Pathtracer I
Implemented a basic ray tracer for diffuse BSDFs, optimized with basic speed ups such as bounding volume hierarchies. The ray tracer supports direct and indirect illumination by tracing rays through bounces in the scene using both uniform hemispherical lighting and importance sampling of lights. Adaptive sampling helps reduce overall noise in the final renders.
Section I: Ray Intersections
Part 1: Ray Generation and Scene Intersection
Task 1: Generating Pixel Samples, Task 2: Generating Camera Rays
First, to generate rays in the camera space I first generated ns_aa rays by each sampling from a uniform unit square and generating camera rays in image space with offsets of (sample_x + x) and (sample_y + y), normalized by the width and height of the image. I then updated the pixel's spectrum with the estimated radiance normalized by number of samples. Generating the ray itself involves converting from image space to camera space by converting the (0, 0) equivalent in image space to (-tan(0.5 * hFov), -tan(0.5 * vFov), -1), and (1, 1) to (tan(0.5 * hFov), tan(0.5 * vFov), -1). I then converted the vector that converts the ray's x and y coordinates to world coordinates, and generated a ray with this new offset and set the ray's min and max to nClip and fClip respectively.

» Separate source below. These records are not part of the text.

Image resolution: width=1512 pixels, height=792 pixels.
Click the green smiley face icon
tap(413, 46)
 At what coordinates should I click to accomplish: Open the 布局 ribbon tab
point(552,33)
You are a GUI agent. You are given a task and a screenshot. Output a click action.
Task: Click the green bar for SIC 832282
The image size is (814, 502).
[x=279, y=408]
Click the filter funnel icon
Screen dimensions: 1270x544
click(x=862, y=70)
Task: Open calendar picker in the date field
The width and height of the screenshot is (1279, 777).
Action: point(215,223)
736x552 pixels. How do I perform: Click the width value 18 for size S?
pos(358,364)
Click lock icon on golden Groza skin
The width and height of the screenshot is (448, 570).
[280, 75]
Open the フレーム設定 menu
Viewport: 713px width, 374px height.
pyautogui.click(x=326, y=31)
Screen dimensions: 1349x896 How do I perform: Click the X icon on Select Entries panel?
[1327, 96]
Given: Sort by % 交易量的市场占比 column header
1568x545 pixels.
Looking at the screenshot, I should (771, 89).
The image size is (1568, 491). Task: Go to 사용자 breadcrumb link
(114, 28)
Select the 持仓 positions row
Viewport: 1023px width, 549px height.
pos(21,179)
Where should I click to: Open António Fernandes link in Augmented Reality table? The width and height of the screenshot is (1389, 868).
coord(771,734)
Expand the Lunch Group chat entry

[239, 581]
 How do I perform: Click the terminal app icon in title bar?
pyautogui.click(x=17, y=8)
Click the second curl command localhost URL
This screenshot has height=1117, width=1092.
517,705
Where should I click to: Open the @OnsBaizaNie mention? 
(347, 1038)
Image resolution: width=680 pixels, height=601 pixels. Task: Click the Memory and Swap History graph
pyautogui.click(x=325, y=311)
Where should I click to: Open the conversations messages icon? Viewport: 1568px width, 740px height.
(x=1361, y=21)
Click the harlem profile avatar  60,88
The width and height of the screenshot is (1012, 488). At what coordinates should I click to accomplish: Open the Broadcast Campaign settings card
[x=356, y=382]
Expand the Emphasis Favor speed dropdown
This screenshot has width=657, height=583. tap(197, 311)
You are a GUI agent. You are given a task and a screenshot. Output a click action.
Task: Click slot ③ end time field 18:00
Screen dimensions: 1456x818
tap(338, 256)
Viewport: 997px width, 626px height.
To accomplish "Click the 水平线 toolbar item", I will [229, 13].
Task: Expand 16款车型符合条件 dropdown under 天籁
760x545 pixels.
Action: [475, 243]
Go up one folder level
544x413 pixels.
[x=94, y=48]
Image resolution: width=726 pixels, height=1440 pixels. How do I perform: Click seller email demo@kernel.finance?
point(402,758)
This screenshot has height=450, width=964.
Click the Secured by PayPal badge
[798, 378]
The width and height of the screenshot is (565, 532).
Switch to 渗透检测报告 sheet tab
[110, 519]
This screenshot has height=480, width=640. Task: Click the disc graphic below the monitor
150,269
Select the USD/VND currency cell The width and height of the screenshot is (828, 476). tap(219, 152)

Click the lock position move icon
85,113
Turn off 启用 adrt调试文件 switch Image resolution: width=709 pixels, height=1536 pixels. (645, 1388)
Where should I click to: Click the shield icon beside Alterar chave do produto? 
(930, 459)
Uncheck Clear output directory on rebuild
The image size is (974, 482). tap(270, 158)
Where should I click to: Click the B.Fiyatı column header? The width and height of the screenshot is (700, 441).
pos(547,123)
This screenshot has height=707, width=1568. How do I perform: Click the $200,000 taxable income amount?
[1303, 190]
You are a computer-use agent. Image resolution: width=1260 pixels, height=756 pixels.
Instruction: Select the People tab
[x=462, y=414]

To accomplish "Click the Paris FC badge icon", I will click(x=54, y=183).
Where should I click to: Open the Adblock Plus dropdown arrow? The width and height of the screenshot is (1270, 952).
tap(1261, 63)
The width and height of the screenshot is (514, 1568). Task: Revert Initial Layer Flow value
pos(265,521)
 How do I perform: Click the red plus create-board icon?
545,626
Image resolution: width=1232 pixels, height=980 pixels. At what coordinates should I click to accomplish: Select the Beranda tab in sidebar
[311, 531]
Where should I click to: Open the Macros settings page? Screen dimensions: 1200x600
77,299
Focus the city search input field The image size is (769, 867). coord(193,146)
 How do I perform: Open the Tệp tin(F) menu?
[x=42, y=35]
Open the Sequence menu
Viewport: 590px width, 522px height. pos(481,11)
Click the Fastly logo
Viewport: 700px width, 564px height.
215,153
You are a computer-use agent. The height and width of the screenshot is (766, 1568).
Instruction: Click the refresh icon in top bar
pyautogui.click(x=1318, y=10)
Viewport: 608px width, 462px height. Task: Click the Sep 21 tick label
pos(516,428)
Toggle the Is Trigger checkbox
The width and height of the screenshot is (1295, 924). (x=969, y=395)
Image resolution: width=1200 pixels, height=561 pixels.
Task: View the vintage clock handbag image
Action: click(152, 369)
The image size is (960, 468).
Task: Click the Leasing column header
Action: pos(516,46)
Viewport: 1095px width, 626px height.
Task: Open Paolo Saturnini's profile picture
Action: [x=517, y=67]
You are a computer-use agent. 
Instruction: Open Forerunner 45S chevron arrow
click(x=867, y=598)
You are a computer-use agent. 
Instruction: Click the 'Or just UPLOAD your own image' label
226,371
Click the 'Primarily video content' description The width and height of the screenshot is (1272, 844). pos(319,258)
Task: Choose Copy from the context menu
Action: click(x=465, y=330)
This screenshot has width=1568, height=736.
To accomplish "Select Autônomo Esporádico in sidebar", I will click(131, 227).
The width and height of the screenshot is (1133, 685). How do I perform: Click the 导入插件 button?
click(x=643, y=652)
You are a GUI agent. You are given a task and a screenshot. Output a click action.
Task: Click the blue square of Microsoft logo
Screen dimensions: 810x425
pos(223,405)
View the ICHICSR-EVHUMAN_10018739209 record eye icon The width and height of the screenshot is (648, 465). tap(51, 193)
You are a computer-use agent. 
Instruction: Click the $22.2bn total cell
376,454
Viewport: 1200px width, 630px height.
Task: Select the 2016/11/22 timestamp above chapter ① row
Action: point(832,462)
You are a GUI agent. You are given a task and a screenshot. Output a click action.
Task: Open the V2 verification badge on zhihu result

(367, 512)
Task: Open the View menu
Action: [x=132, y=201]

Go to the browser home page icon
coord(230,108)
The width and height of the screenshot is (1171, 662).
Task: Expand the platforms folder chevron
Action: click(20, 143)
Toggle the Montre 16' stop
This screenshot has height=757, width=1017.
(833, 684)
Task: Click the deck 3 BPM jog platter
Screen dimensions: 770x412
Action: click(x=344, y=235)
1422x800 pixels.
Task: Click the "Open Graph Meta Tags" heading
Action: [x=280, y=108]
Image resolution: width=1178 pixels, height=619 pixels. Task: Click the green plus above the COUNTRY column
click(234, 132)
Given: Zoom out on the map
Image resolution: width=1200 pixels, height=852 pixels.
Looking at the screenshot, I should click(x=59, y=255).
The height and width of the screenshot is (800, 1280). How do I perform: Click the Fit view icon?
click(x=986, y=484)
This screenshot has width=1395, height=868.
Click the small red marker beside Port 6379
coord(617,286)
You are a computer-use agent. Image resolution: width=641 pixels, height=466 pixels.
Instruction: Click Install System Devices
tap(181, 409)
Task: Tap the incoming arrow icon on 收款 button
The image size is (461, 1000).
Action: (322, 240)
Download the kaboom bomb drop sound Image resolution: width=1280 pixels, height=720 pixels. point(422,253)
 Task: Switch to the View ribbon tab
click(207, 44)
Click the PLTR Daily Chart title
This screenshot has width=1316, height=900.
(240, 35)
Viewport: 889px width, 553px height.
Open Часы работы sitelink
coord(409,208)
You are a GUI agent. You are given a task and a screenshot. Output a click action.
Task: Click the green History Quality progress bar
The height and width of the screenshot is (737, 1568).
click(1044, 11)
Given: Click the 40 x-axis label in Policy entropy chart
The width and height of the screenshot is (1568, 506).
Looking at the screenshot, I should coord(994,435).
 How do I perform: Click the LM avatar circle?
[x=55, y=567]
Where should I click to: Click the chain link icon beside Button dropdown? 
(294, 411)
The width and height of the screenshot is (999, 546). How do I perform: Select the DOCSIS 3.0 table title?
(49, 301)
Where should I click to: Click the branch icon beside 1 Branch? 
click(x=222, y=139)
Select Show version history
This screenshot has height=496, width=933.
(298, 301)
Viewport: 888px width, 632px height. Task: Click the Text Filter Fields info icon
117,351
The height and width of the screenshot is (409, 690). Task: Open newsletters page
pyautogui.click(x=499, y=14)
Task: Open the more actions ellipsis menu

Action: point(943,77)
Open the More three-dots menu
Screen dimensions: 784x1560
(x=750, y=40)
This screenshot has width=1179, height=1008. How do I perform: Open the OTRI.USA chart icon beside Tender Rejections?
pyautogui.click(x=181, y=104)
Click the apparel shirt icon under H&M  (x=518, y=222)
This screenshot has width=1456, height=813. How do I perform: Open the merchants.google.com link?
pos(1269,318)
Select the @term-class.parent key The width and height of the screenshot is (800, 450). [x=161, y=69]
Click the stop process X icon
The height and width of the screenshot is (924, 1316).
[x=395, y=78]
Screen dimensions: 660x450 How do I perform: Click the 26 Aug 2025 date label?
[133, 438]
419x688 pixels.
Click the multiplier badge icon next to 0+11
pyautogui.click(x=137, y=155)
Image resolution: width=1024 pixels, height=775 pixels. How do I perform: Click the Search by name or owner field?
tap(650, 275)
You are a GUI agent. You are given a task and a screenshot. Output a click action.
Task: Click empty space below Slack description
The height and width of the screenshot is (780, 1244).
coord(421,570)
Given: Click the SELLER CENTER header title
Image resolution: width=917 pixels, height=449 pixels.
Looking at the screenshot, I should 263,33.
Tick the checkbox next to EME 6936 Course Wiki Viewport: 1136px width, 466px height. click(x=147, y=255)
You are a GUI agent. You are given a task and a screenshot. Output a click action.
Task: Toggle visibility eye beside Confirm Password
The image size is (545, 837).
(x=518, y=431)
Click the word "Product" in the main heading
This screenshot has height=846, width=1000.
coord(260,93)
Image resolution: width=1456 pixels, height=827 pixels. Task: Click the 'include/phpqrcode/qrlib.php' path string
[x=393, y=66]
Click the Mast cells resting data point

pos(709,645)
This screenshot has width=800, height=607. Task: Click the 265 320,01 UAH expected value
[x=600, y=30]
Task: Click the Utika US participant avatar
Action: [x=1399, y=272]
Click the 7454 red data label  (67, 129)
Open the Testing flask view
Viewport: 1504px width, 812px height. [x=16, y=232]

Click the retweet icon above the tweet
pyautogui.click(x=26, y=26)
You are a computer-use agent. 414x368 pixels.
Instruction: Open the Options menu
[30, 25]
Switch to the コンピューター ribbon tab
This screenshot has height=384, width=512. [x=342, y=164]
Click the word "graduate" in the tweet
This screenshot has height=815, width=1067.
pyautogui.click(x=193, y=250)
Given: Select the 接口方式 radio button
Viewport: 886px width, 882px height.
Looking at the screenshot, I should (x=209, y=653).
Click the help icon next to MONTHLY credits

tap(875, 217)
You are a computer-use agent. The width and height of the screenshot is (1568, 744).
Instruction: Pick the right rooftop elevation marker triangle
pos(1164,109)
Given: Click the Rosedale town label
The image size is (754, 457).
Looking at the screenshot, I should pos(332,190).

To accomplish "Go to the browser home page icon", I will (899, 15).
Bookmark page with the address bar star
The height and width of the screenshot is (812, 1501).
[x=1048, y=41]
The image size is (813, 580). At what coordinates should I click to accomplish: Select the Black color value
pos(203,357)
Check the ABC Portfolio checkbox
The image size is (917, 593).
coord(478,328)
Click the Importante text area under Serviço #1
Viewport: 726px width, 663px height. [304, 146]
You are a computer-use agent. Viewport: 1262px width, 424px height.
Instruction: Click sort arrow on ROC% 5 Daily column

Task 3: Ray-Triangle Intersection, Task 4: Ray-Sphere Intersection
To implement triangle intersection, I used the Moller-Trumbore algorithm. Moller-Trombore requires using a ray's
origin and direction, as well as a triangle's 3 points in space, to calculate barycentric coordinates to get an
intersection point on the triangle plane. If the point is within the triangle (barycentric coordinates are positive and
withing (0, 1)) the ray intersects the triangle.
To determine if a ray intersects a triangle primitive, I checked that each of the resulting barycentric
values that result from the algorithm are within (0, 1.0),
intersection time t is greater than 0, and that t is within the ray's min and max t. If all of the above
are satisfied, I reduced that ray's max t value to optimize future intersections, and updated the isect struct with
appropriate values.
To implement sphere intersection, I used the ray-sphere intersection algorithm that requires solving for for the intersection
of (ray_origin + t * ray_direction - sphere_origin)^2 - radius^2 to get two t values for each point that
a ray enters and exits a sphere. if these two t values are within the ray's min and max t, then I reduced that ray's
max t value to optimize future intersections, and updated the isect struct with appropriate values.
I render an image to the screen by tracing rays from image space to the camera space and checking if a primitive is intersected; else, draw black.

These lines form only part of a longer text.